====== DATA TO PROCESS ======
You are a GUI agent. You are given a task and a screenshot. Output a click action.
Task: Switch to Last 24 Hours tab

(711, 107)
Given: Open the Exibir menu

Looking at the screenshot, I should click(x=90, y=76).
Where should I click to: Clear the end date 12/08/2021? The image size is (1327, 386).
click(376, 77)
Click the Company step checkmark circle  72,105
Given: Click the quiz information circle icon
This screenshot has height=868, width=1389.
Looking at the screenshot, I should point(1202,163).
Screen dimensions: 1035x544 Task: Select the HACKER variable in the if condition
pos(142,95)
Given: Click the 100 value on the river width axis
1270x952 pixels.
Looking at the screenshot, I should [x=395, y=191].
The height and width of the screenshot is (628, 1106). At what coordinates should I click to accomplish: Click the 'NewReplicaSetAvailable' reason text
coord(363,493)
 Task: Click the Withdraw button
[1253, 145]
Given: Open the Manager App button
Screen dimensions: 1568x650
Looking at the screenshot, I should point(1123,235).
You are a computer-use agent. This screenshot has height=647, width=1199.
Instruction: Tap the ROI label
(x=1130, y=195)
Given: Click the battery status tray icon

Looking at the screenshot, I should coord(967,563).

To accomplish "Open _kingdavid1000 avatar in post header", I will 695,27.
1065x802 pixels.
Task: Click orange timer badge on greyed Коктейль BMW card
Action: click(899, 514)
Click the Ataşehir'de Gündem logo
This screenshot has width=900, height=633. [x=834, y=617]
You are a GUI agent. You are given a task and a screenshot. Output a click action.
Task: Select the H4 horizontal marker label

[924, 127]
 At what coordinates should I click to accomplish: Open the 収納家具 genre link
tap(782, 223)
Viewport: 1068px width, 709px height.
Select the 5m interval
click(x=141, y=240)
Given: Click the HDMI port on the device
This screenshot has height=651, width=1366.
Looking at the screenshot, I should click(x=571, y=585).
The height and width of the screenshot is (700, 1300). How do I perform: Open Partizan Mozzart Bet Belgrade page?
======
* **WRITTEN TASK**: Identify each line of the data above that contains the word "coordinates", and copy every such line in full.

* **WRITTEN ANSWER**:
The height and width of the screenshot is (628, 1106). At what coordinates should I click to accomplish: Click the 'NewReplicaSetAvailable' reason text
 At what coordinates should I click to accomplish: Open the 収納家具 genre link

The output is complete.